Importing and Exporting

Shuttle provides a number of importer and exporter libraries that are capable of extracting strings or generating output in formats such as Rails i18n or iOS .strings files. These classes are in lib/importer and lib/exporter.

Some i18n platforms require that localizations be split across multiple files; normally, exporters only export a single file. To get around this restriction, these exporters will export gzip-compressed tarballs that can be expanded into the project's root directory.

Localization of files with inline copy

While importers can scan an entire project for localizable strings, exporters are built on the assumption that the exported file will contain only translated strings, and no other content or metadata. This will not work with, for example, xib files, which must be duplicated in their entirety (with the localized copy substituted for the original copy).

Shuttle handles this process with file localization. Importers that work with localizers (rather than exporters) also record metadata about where in the file the string came from. A localizer (under lib/localizer) recreates the original file and substitutes translated copy using the source information.

Key inclusion and exclusion lists

Certain keys can be excluded by a blacklist or whitelist system. These settings are spread about a couple of different places:

Project-global key exclusions and inclusions: The key_exclusions and key_inclusions metadata fields on Project are used to control global key whitelisting or blacklisting. Only one or the other should be set.

Locale-specific key exclusions and inclusions: The key_locale_exclusions and key_locale_inclusions metadata fields on Project are used to control key whitelisting or blacklisting on a locale-by-locale basis. For each locale, only a whitelist or a blacklist should be set.

Commit-specific key exclusions: If a particular commit has a .shuttle.yml file in the project root, it is read and the value key_exclusions key is used to further filter keys. It should be an array of keys or UNIX-style globs.

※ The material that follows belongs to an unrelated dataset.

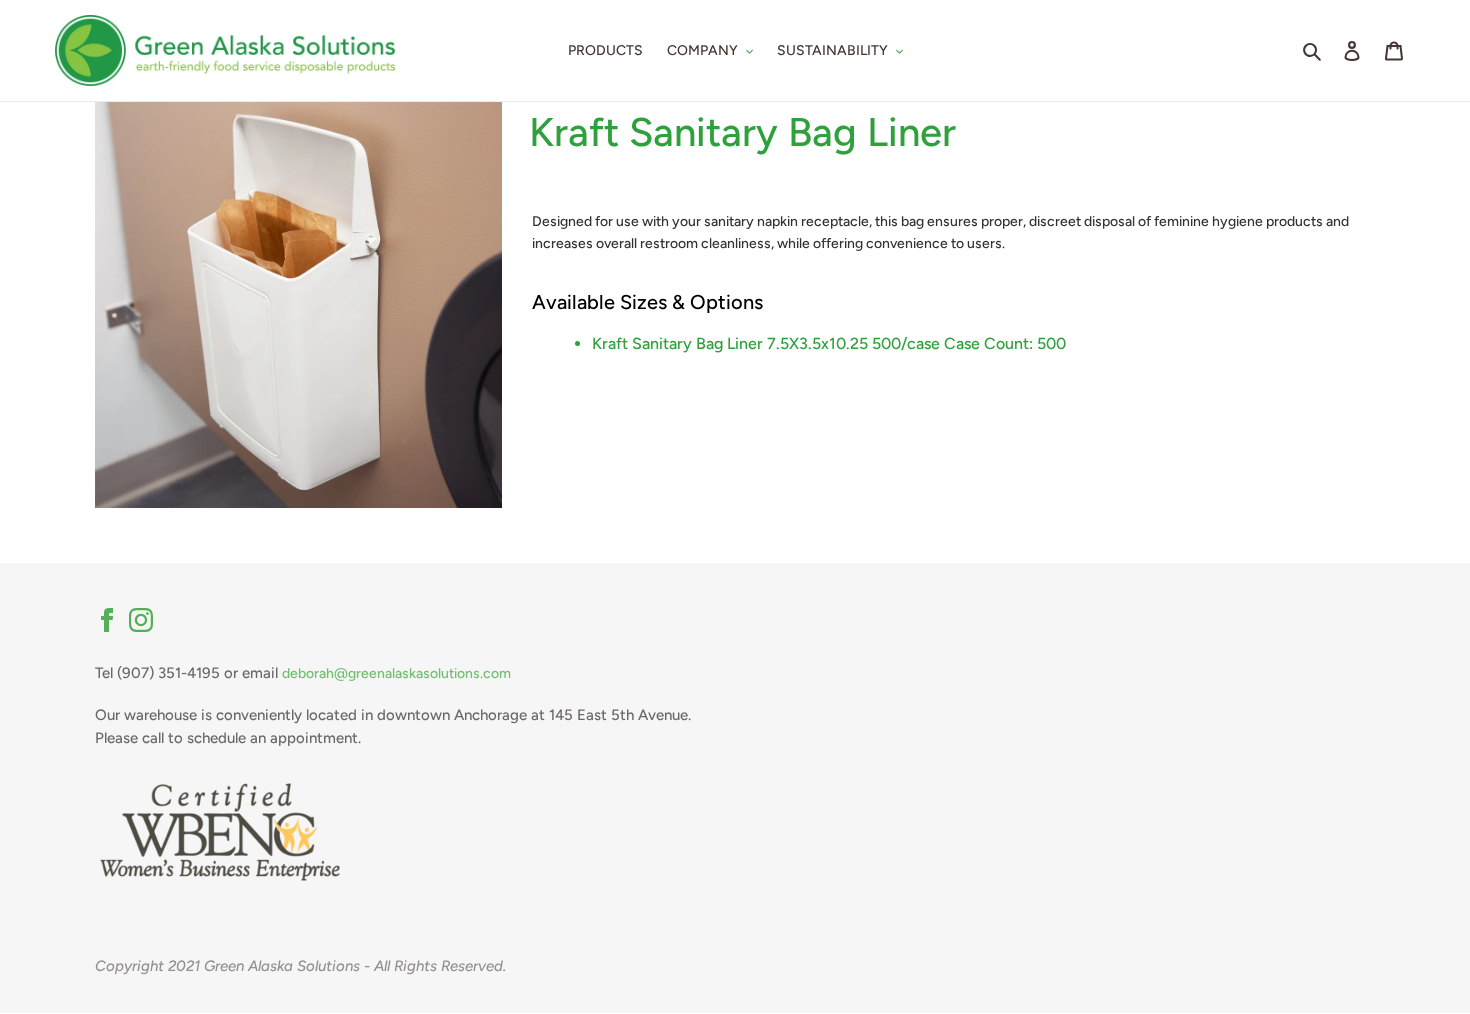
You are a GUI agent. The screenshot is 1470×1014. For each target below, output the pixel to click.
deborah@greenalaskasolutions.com (396, 673)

This allows developers to exclude keys on a certain branch until that branch is ready for translation. Note that Keys belong to a Project and have a many-to-many relationship with Commits. Therefore, keys matching a commit-specific exclusion will still be imported, but will simply not be associated with the commit currently being processed. Because of this, no locale-specific exclusions are supported in this manner.

Project-global path filtering: The only_paths and skip_paths metadata fields on Project are used to prevent the importer from descending into certain paths.

Importer-specific path filtering: The only_importer_paths and skip_importer_paths metadata fields on Project are used to prevent certain importers from descending into specific paths.

See Project#skip_key?, Project#skip_path?, and Commit#skip_key? for more information.

Fencing

Fencing is the act of marking off portions of text as untranslatable (for example, HTML tags). These portions can be moved but not altered or deleted, in most cases. Fencing can also be used to mark off interpolation variables, such as %{count} in the Ruby i18n format.

A variety of fencers for common formats is provided under lib/fencer; they are not subclasses of an abstract superclass, but do all respond to the same informal interface.

Specs

All models, controllers, and library files are unit-tested with RSpec specs under the spec directory. Run unit tests with the rspec spec command. Views and JavaScript files are not specced. No integration or acceptance tests are written. Almost all unit tests use factories rather than mocks, putting them somewhat closer to integration tests.

To-Do Items

Translation view

  • Display meta-indication of special characters, esp. nonprinting ones
  • Translator ability to flag a translation with a question or issue, and then mark it resolved

Explosions

  • Token object
  • Token explosions (UI)
  • Language metadata

Large-format translation view

  • Git context display

Finish account administration

  • Design and verify Devise account pages

Importing

  • Segmentation for large files
  • <STYLE>/<SCRIPT> tag content should not be localizable

Performance optimizations

  • Use PSQL trigger-based cached counters

Misc.

  • Second reviewer role: integration review (by commit) (?)